■ What is needed: Arrange the lines of the items as a numbered list, from the line containing "Where should I" through the line containing "Action: point(9,139)", inclusive. Skip any blank lines and leave the pictures out.

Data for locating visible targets
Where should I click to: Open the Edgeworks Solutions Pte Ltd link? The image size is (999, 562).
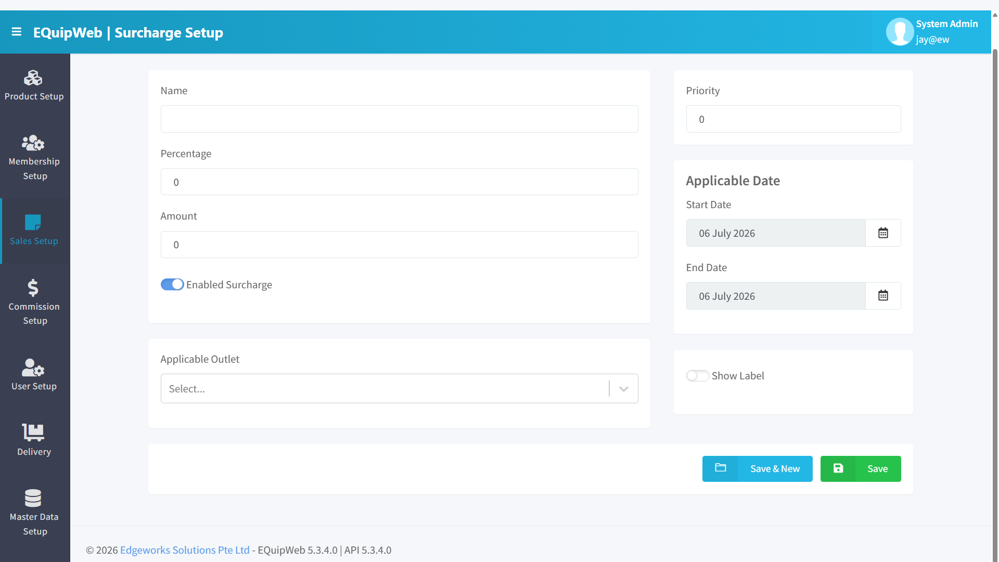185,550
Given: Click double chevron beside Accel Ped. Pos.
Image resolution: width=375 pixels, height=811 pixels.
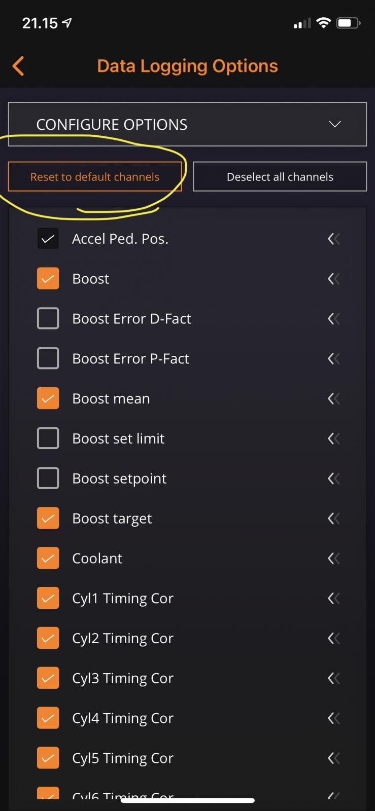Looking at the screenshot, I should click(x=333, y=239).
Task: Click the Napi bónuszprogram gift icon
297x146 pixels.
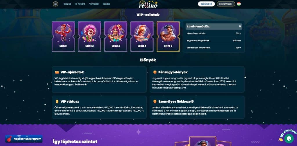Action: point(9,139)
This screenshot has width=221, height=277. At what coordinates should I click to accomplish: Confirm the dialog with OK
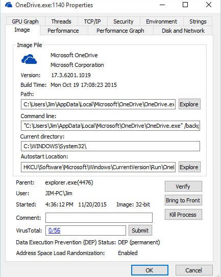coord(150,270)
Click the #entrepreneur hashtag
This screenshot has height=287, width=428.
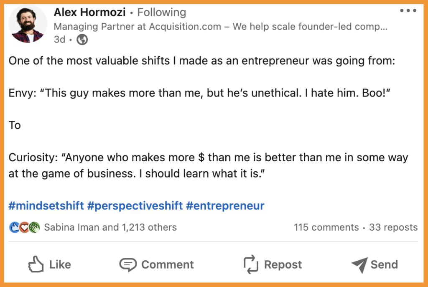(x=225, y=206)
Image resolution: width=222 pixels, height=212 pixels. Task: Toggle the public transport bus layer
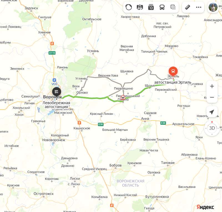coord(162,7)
...
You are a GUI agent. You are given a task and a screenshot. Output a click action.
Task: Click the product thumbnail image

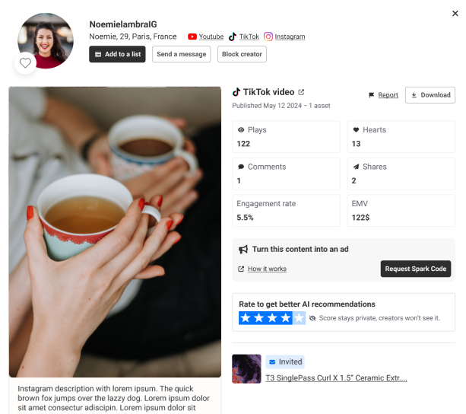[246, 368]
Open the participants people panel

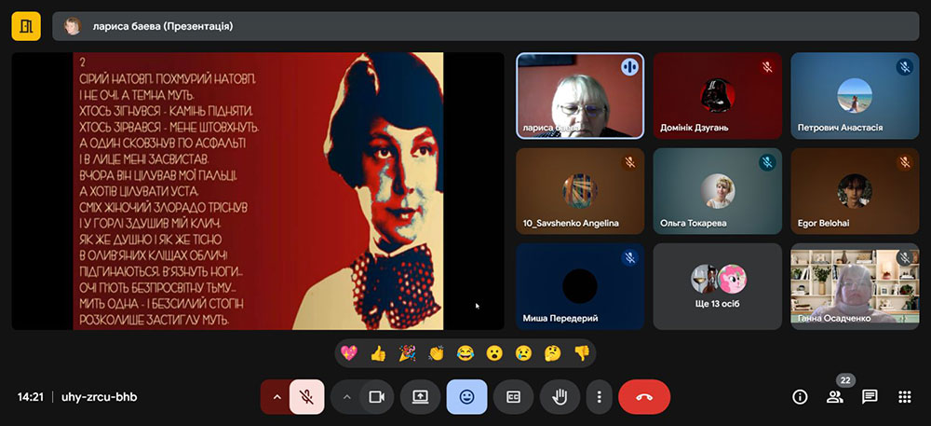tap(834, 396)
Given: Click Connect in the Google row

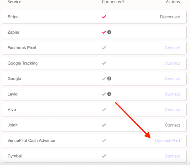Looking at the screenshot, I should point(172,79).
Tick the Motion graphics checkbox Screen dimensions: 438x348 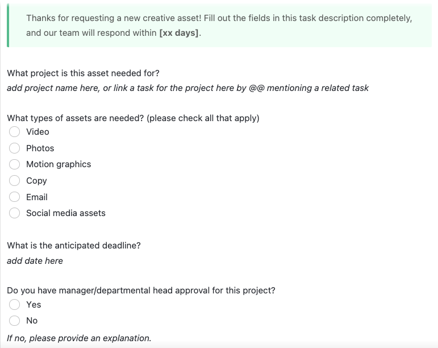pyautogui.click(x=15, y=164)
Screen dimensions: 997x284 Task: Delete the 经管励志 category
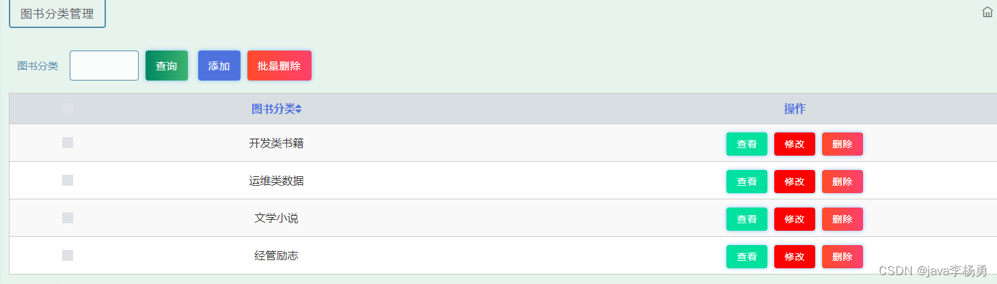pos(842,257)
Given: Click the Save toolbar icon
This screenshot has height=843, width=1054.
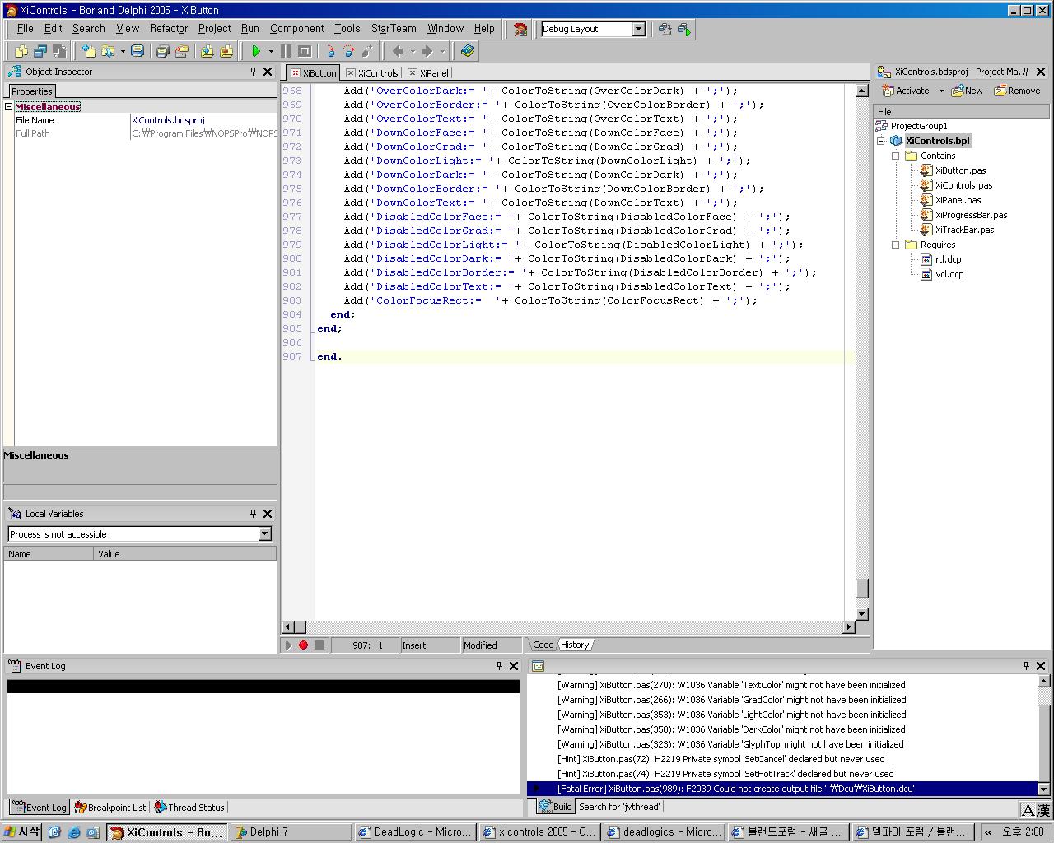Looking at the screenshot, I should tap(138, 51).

■ Answer to the task:
1. Where should I click to: Open the Edgeworks Solutions Pte Ltd link? The image size is (999, 562).
2. 185,550
3. Given: Click double chevron beside Accel Ped. Pos.
4. Image resolution: width=375 pixels, height=811 pixels.
5. Looking at the screenshot, I should click(x=333, y=239).
6. Task: Click the Napi bónuszprogram gift icon
7. 297x146 pixels.
8. Action: point(9,139)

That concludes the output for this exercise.